Buna karşın,1982’deki büyük gerilemeye petrol fiyatlarının düşmesi de eklenince büyük bir yarar elde edildi ve Carter döneminde başlamış olan aşırı enflasyon durduruldu.1983 sonlarında ekonominin belirli kesimlerinde koşullar düzeldi; 1984 başlarında ekonomi yeniden canlandı ve Amerika Birleşik Devletleri İkinci Dünya Savaşı’ndan beri yaşanmış olan en uzun süreli ekonomik büyüme dönemlerinden birine girdi. Japonya, Birleşik Devletlar’e yönelik otomobil ihracatına gönüllü olarak kota koymayı kabul etti. Federal vergi kesintileri sonucu tüketici harcamaları çoğaldı. İyimser bir satın alma dalgası yakalayan menkul kıymetler borsasında fiyatlar yükseldi. GNP yılda yüzde 4,2 oranında yükselmeye başladı. 1983-1987 yılları arasında yüzde 3-5 oranında gerçekleşen enflasyon 1986’da uzun yıllardır ilk kez yüzde 2’nin biraz altına düştü. Ülkede gayrı safi milli hasıla 1980’lerde büyük ölçüde arttı; 1982-1987 yılları arasında A.B.D. ekonomisinde 13 milyondan fazla kişiye yeni iş yaratıldı.

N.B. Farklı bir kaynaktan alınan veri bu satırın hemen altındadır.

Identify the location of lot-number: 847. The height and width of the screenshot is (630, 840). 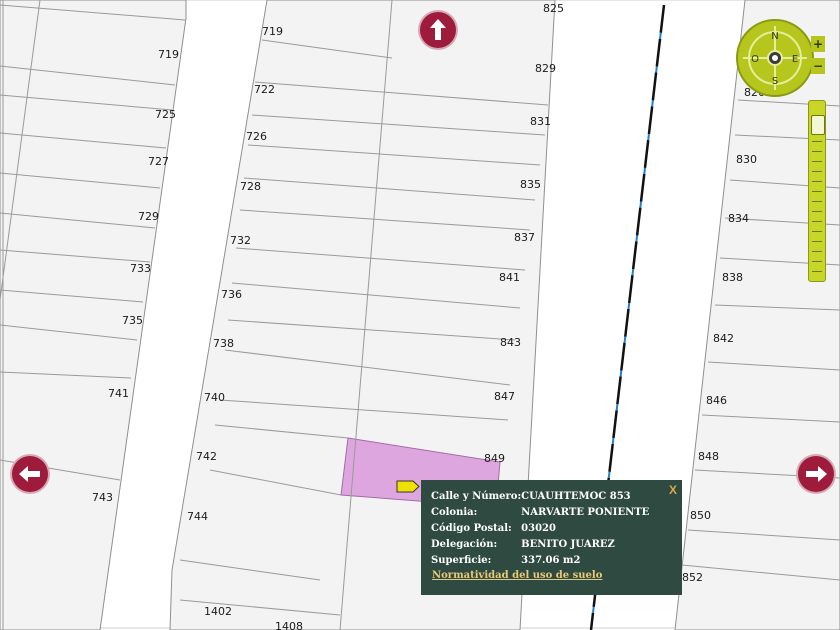
(504, 396).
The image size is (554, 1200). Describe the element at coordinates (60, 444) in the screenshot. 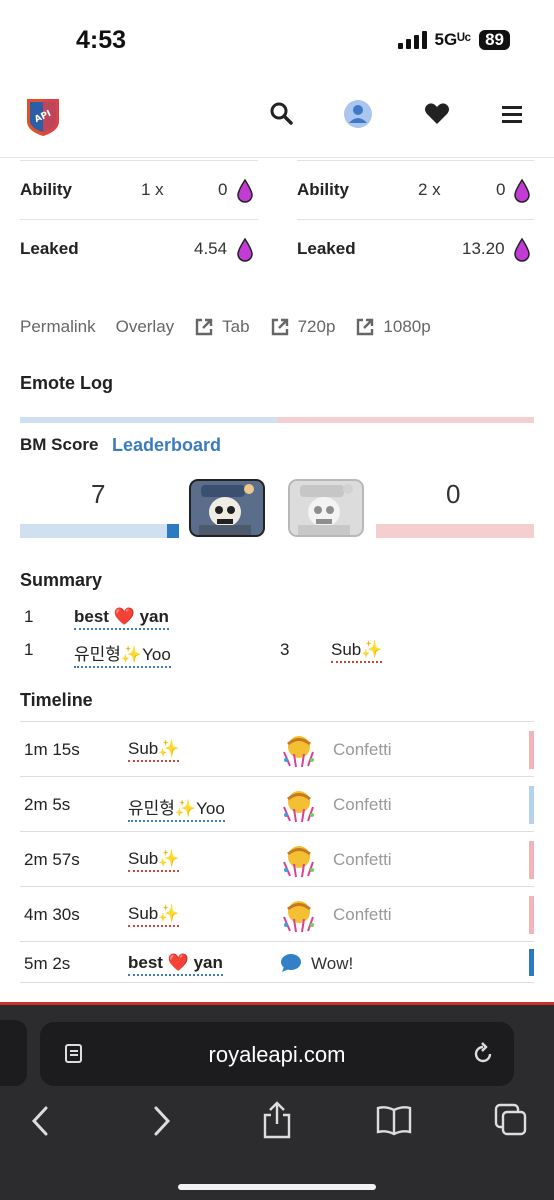

I see `bm-score-title: BM Score` at that location.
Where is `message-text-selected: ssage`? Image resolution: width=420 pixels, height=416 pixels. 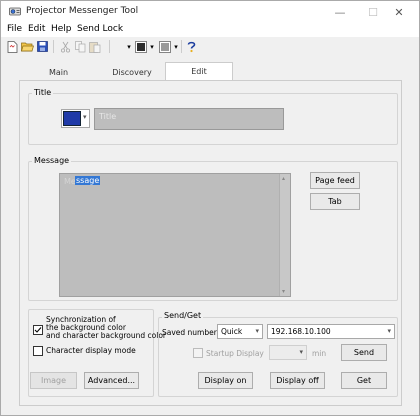 message-text-selected: ssage is located at coordinates (88, 180).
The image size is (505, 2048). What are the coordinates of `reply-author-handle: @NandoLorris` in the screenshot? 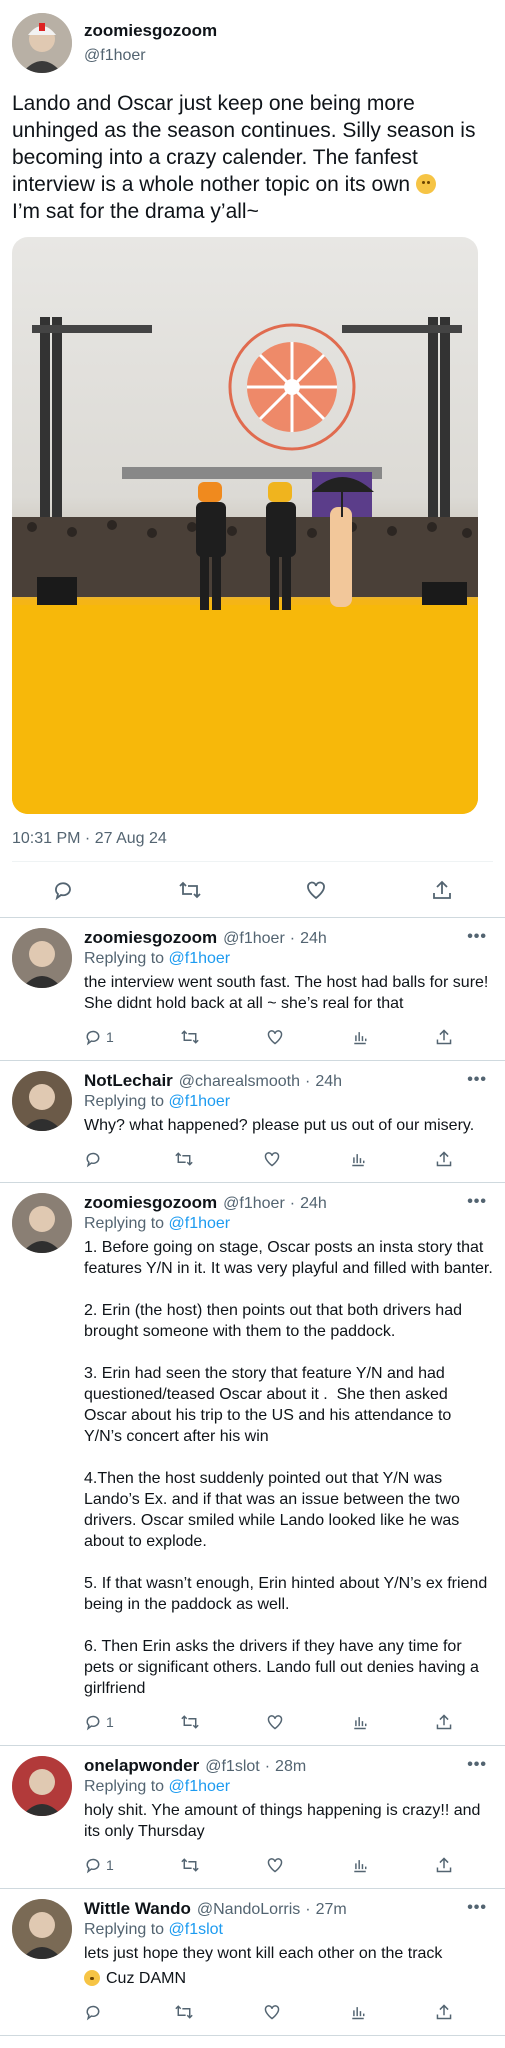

Buna karşın bahis konusu büyüme, korkutucu bir oranda karşılıksız harcamalardan kaynaklanıyordu. Reagan döneminde ulusal borç yaklaşık üç katına çıktı. Ayrıca, ulusal gönençteki yükselişin hemen hemen tümü en yüksek gelir kesiminde oldu. Ekonomideki az ve yarı nitelikli işçilere yönelik istihdam olanakları ortadan kalkınca, yoksul ve orta sınıfa mensup ailelerin konumu kötüleşti ya da toplumun geri kalan kesimlerine ayak uyduramaz duruma düştüler.
Vergileri düşürme sözünü yerine getirmekte kararlı olan Reagan, ikinci görev döneminde, 75 yıldır görülen en yaygın federal vergi reformunu gerçekleştirdi. Demokratlar kadar Cumhuriyetçilerin de geniş desteğine sahip olan bu önleme uygun olarak gelir vergisi oranları düşürüldü, vergi dilimlerinin saptanması basitleştirildi, yasal boşluklar dolduruldu ve böylelikle düşük gelirli Amerikalıların daha eşit işlem görmeleri yolunda önemli bir adım atıldı. Yine de ciddi sorunlar giderilemedi. Ekonomi düzeldiyse de, sürekli yoksulluk çekenler bundan yararlanamadılar. Çiftçilerin sıkıntıları sürdü ve 1986 ve 1988’de yaşanan ciddi kuraklıklar onların çektiklerini daha da arttırdı.
Savunma bütçesindeki yükselme, vergi kesintileri ve hükümetin sağlık yardımlarındaki artışlarla birleşince, federal hükümetin her yıl elde ettiği gelirden fazlasını harcaması sonucu doğdu. Bazı uzmanların iddiasına göre, Demokratların istediği gibi halka yönelik daha fazla harcama yapılmasını önlemek için yönetim tarafından yürütülen stratejinin bir parçası olarak bu açıklara da göz yumuluyordu.Buna karşın, Kongre’deki Demokratlar da Cumhuriyetçiler de anılan harcamaların azaltılmasını kabul etmediler. 1980’de 74 milyar dolar olan açık 1986’da 221 milyara yükseldi, 1987’de ise 150 milyara düştü. 1987’de menkul kıymetler borsasında karşılaşılan çöküntü, ekonomideki istikrara yönelik endişeleri arttırdı.